今回の記事の主旨に基づくならば、「自分」という概念について持っている事実や関係性の複雑なパターン認識ということになります。この心的イメージを構成する知識の質と量が多ければ多いほど、つまり自分に対する精緻な心的イメージが作り上げられているほど、自分について詳しいということになります。

アンダース・エリクソン博士によれば、卓越した知識を構成する記憶はかなりコンテキスト(文脈)に依存していて、実際的に現れる具体的なパターンに基づいているそうです。
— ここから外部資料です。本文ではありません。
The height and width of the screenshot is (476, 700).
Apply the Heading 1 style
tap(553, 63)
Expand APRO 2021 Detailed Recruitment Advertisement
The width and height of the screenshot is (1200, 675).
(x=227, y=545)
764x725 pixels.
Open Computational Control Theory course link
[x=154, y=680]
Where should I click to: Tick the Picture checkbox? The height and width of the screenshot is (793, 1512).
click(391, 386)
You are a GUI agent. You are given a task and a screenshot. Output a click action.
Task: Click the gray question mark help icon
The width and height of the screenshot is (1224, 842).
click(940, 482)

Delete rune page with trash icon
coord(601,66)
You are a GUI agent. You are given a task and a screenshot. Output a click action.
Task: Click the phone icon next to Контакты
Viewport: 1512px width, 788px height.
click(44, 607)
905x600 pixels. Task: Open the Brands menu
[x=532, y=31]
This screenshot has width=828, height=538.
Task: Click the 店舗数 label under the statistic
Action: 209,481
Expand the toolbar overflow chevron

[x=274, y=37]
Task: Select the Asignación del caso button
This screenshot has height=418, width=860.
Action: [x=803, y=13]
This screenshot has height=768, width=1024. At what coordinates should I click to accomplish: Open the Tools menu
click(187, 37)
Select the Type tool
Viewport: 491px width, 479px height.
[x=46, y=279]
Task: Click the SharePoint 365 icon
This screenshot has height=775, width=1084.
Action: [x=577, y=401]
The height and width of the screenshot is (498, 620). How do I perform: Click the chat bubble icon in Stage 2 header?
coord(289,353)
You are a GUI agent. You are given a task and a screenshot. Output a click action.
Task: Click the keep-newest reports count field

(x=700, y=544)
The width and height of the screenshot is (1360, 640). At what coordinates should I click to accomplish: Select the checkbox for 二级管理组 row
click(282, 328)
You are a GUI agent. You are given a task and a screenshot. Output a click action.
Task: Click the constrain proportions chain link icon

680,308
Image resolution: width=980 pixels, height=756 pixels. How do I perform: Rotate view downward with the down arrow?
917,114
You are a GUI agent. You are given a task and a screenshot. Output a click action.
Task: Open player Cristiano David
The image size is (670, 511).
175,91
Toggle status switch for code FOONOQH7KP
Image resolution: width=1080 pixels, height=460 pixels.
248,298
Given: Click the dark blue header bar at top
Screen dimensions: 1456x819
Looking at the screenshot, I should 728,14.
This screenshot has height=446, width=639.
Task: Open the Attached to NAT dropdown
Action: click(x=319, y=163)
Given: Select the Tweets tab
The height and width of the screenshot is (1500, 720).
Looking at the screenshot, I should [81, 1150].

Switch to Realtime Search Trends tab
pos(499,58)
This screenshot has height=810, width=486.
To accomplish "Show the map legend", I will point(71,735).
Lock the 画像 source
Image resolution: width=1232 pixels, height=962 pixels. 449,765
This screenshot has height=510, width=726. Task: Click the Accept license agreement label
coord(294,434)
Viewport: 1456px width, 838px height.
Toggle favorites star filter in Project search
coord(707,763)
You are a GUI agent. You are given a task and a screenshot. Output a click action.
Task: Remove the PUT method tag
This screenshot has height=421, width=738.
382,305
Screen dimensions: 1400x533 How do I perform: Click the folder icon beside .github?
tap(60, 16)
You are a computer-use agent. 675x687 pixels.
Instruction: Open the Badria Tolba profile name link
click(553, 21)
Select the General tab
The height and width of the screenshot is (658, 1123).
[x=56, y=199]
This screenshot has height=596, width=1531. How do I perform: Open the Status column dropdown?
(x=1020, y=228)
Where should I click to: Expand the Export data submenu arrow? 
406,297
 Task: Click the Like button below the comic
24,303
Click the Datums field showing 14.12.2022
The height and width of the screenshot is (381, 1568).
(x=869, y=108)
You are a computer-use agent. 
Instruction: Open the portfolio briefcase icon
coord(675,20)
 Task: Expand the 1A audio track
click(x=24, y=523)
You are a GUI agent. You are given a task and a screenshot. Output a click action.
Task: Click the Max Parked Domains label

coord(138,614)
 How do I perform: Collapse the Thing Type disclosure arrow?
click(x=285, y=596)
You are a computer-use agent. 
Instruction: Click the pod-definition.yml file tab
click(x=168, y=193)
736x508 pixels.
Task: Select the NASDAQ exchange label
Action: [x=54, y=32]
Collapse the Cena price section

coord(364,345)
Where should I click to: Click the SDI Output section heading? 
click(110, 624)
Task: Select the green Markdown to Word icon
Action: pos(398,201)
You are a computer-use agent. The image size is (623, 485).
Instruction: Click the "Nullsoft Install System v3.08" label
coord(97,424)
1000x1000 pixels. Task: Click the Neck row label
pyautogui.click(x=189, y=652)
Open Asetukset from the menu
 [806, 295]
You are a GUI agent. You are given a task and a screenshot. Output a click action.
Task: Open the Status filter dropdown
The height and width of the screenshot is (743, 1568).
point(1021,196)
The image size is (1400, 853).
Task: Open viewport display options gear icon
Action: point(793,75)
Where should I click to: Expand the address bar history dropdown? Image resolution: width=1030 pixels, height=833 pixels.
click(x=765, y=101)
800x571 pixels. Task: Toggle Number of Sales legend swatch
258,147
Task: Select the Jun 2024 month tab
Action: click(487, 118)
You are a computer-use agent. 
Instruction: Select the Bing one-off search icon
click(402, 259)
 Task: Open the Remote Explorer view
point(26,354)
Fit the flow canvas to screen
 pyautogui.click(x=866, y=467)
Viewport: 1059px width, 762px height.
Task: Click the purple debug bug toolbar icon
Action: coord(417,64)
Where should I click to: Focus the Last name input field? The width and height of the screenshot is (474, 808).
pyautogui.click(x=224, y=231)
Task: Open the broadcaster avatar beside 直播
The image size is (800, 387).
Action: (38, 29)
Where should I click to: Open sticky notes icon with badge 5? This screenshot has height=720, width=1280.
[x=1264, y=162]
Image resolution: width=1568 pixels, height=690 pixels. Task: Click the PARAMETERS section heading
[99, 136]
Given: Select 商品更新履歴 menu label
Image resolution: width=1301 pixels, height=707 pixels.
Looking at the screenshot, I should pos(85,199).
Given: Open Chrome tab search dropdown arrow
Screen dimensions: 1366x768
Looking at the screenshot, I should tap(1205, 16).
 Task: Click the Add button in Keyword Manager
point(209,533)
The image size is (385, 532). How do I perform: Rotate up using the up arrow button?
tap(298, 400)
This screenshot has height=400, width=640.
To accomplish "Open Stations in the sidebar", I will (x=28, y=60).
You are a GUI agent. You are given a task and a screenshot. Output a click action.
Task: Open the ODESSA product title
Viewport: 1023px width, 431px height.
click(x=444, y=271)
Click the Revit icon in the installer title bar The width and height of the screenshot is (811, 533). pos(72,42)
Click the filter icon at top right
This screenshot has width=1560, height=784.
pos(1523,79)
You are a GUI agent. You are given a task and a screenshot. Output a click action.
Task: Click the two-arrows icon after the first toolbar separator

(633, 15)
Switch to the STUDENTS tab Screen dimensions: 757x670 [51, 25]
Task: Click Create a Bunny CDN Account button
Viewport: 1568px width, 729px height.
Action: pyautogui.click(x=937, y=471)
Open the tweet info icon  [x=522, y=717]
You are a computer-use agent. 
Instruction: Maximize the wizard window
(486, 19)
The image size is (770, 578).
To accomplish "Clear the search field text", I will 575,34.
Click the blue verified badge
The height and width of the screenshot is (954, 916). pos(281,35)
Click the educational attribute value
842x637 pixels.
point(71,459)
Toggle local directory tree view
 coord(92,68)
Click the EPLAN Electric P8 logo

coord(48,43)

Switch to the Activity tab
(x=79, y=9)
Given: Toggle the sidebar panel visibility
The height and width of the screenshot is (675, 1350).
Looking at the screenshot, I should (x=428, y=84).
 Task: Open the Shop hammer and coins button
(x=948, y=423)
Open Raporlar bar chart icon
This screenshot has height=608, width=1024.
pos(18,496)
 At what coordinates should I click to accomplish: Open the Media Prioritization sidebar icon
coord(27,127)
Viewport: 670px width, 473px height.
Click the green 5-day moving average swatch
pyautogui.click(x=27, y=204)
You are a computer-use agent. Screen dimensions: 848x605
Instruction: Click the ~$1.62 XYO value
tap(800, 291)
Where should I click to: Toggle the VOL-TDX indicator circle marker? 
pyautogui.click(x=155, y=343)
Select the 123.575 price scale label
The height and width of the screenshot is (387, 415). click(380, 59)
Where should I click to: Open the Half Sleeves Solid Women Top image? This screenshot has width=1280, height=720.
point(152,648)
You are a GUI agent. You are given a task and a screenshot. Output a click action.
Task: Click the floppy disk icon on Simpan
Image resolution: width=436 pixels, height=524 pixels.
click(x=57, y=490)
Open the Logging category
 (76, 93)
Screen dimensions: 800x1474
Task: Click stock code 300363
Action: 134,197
行動記録とレビューはまさに「自分」の精緻な心的イメージを構築するための、具体的なコンテキストに基づいたパターン認識になるでしょう。

行動記録とレビューは自分に対する心的イメージを作る訓練になります。一日のコンテキストに基づいて自分がどのような人間であるかを詳しく知る訓練です。これは、この世に数ある強み診断よりもずっと詳しく自分を知ることができるはずです。

自分に対する知識が増えると未来の選択肢も増える

ここまでで行動記録をとってレビューする習慣の2つの内発的動機について語ってきました。第一に自分を奮い立たせること、第二に自分を知る喜びです。少し地味すぎると思いますか?私はそうは思いませんけど。あなたは貪欲なお方だ。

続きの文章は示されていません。